Da cosa fuggi, e dove cerchi un riparo per l’ansia che ti divora, se sei destinato a portare con te e in ogni luogo la causa del tuo malessere? Così scriveva molti secoli fa Seneca. Marino Magliani, scrittore destinato dai casi della vita a una «fuga senza fine» tra la Liguria ponentina dell’infanzia e l’Olanda della maturità, con il centro di gravità spesso assestato sull’America latina, quel pensiero di Seneca deve conoscerlo bene. Lì sta la ragione di un’ossessione: il ponente ligure dei monti. Non scappi all’imprinting di un paesaggio scabro e severo, aperto ad improvvise illuminazioni di scaglie di sole e al salmastro, subito ricacciate nell’umido greve di valli che sembrano fatte apposta per respingere le persone, e invece sono diventate sedi di paesi impossibili e tetri.

UN TERRITORIO ISPIDO come il dorso di un cinghiale, e graziato, quando meno te lo aspetti, dalla comparsa della folgore argentina degli uliveti sulle fasce di terrazzamento strappate alla verticalità dei monti, dall’intrico dei castagneti nell’entroterra che davano un qualche pane a chi pane non ne aveva e scappava verso l’interno, come un animale selvatico. È la Liguria che ha fatto decantare tante pagine di Biamonti e di Calvino. A Ovest preme il confine di Francia, dove oggi tentano di passare quegli emigranti che qualcuno vorrebbe solo e sempre clandestini.

Marino Magliani, ne Il Cannocchiale del Tenente Dumont (L’Orma, pp. 296, euro 19) ha immaginato che due secoli fa, in quelle vallate contese dal sole radente e dal freddo che infesta di geloni e di piaghe, tre disertori dell’esercito di Napoleone, nell’anno che scandiva un nuovo secolo, il 1800, abbiano detto basta a una vita fatta di fatica dolorosa, ferite, conquiste precarie, grandeur presto rovesciata nel suo contrario evidente di sfacelo purulento.

Uno, il Capitano Lemoine, è un uomo di cultura che poco parla e molto sa, il Tenente Dumont è un sognatore che ama disegnare, Urruti un soldato semplice basco che nella vita ha conosciuto solo violenza, orrori, e la capacità di sopravvivere a tutto. C’è un segreto che unisce i tre disertori nella loro fuga fatta di stasi e marce forzate in cerca di un imbarco attraverso una Liguria fatta di annunci di mare e forre selvagge, canneti, briganti, contadini schiantati dalla fatica e salvifiche apparizioni femminili, l’anello forte davvero di questa catena malata.

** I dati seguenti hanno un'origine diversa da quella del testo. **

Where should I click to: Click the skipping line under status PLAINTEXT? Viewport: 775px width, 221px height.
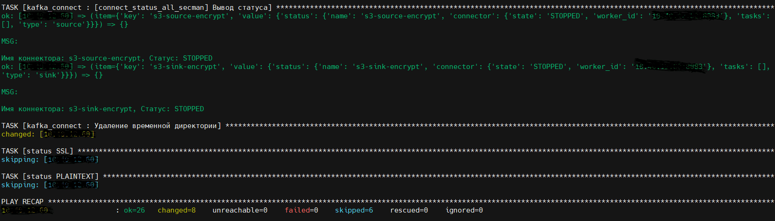[x=50, y=185]
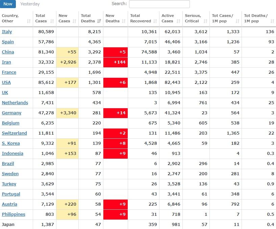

IN EGITTO, al seguito del Corso che s’è fatto imperatore, hanno conosciuto l’hascisc e lo stordimento a parziale riscatto di una vita fatta di ordini secchi, fucili da ricaricare e colpi di baionette a straziare le carni altrui. E un dottore di origini olandesi s’è convinto che, col supposto pericolo che l’hascisc dilaghi in Europa, è il caso di inseguire e far parlare, prima della corda al collo, i tre soldati stanchi di guerra.

Il cannocchiale che intitola il tutto, nelle mani del tenente Dumont, alla ricerca del mare di salvezza, diventa una sorta di sguardo lungo e impossibile su un futuro pacificato che appare incrinato e lontanissimo: il rovescio esatto dell’occhio preciso da entomologo del Capitano sulla pullulante vitalità di piante e animali che contagia gli altri due disertori. L’uno pur nella sua ferina volontà di sopravvivenza, l’altro nella capacità di intuire e fissare la bellezza anche dove la bellezza è un incidente della storia.

Ancora una volta, come in altri suoi romanzi più «storici», Magliani riesce a tenere assieme il filo della storia, la trama individuale, e il suo dirimente filtro antinostalgico per una natura, quella dei suoi luoghi d’origine, madre e matrigna al contempo. Il tutto con una scrittura che ha la poesia della precisione, nella precisione dell’ingranaggio narrativo, e la precisione misteriosa della poesia.